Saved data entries
=-=-=-=-=
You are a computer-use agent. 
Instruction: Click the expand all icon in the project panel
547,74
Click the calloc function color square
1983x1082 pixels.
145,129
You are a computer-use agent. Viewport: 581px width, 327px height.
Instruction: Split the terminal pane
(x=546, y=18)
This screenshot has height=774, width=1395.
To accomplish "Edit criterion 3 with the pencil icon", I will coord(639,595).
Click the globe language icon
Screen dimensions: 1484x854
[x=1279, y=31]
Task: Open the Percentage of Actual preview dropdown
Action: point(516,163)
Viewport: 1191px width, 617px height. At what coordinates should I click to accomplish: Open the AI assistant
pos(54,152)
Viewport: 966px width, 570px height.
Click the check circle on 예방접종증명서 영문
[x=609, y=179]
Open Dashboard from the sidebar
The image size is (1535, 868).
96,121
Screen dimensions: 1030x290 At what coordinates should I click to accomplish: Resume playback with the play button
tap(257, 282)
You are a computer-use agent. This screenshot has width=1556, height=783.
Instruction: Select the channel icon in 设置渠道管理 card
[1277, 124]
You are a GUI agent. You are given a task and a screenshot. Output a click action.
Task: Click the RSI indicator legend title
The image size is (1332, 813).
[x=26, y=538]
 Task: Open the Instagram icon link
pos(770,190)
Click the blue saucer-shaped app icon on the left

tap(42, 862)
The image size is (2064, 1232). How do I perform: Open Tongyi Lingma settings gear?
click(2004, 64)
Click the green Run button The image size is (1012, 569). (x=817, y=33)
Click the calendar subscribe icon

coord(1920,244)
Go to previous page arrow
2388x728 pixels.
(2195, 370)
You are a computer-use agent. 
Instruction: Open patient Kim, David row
=-=-=-=-=
Among the lines above, list those that contain the word "agent".

▶ _Output below_
You are a computer-use agent. 
You are a computer-use agent. Viewport: 581px width, 327px height.
You are a computer-use agent. This screenshot has width=1556, height=783.
You are a GUI agent. You are given a task and a screenshot. Output a click action.
You are a computer-use agent. 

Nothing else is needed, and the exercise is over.